Exercise requirements -
Leave the pictures out and reproduce all the entries word for word.

Data -

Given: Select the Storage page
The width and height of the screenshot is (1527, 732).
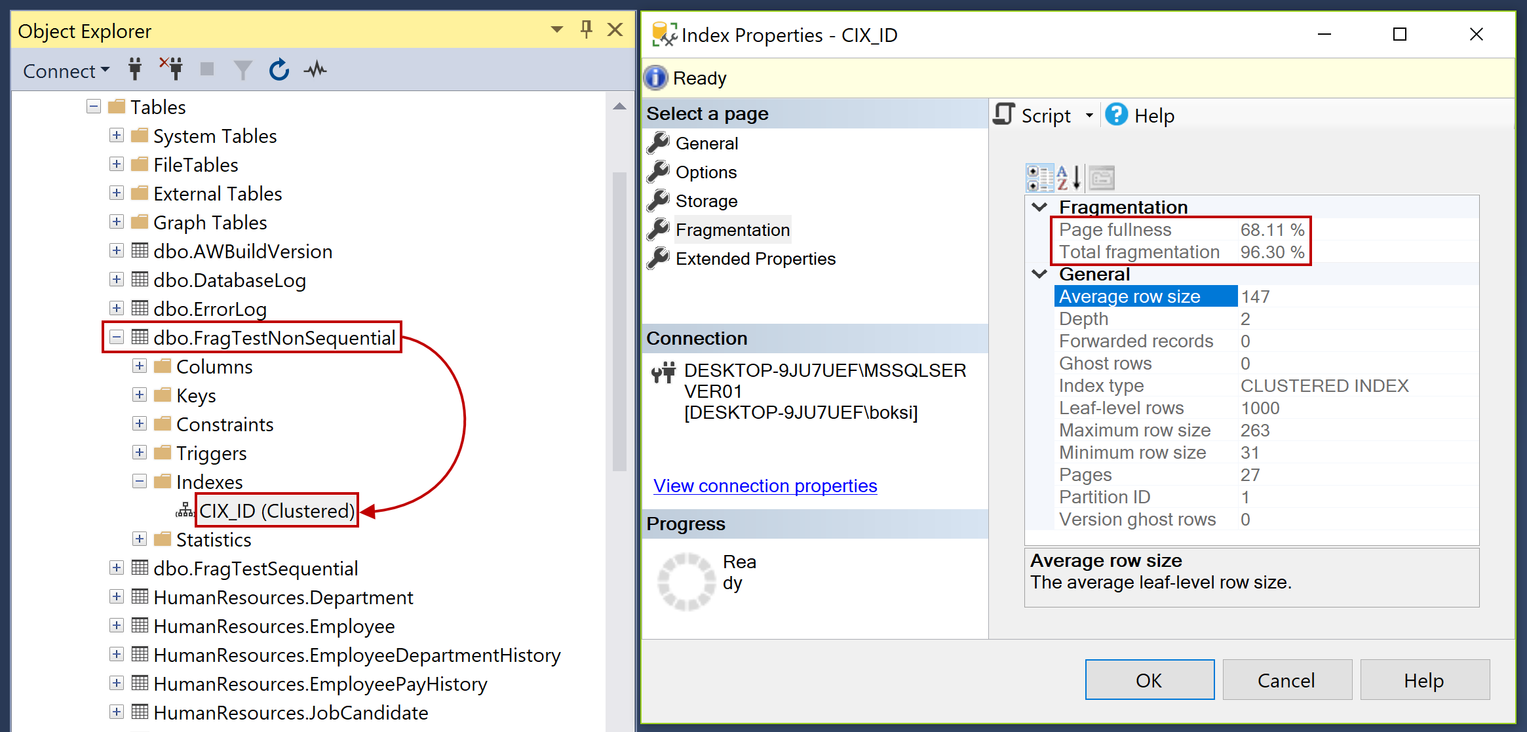Looking at the screenshot, I should point(706,201).
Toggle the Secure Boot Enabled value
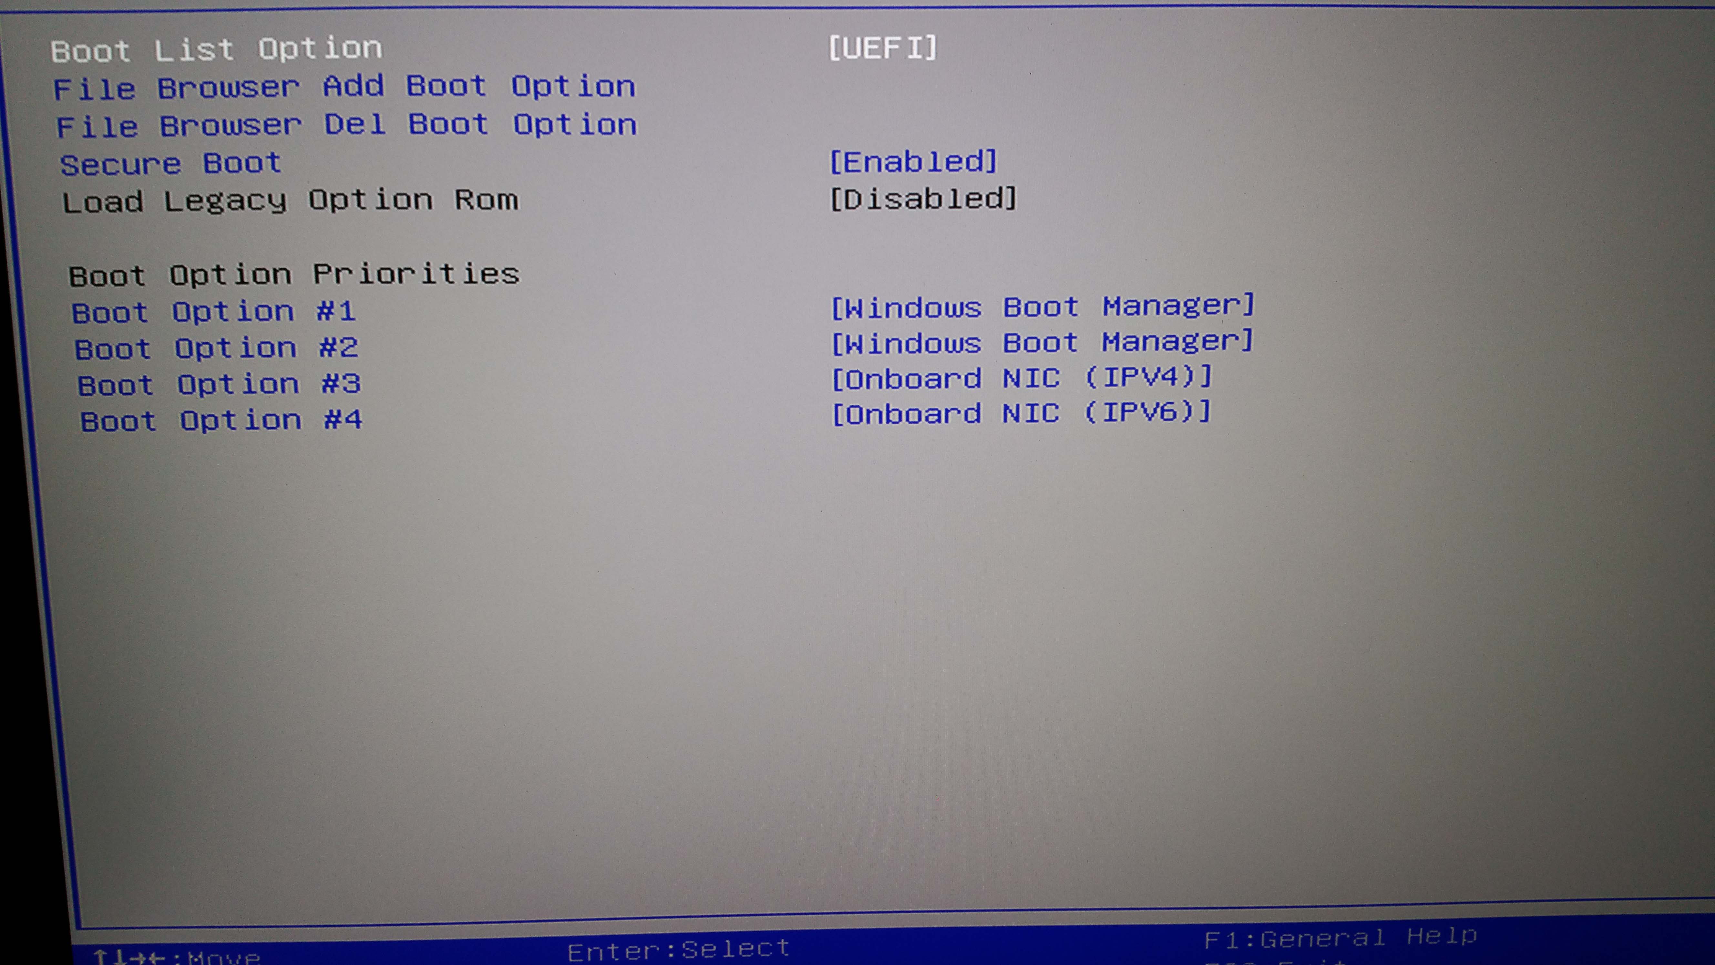 coord(913,162)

Response below -
Given: Select the Storage page
The width and height of the screenshot is (1527, 732).
Looking at the screenshot, I should point(706,201).
Toggle the Secure Boot Enabled value
 coord(913,162)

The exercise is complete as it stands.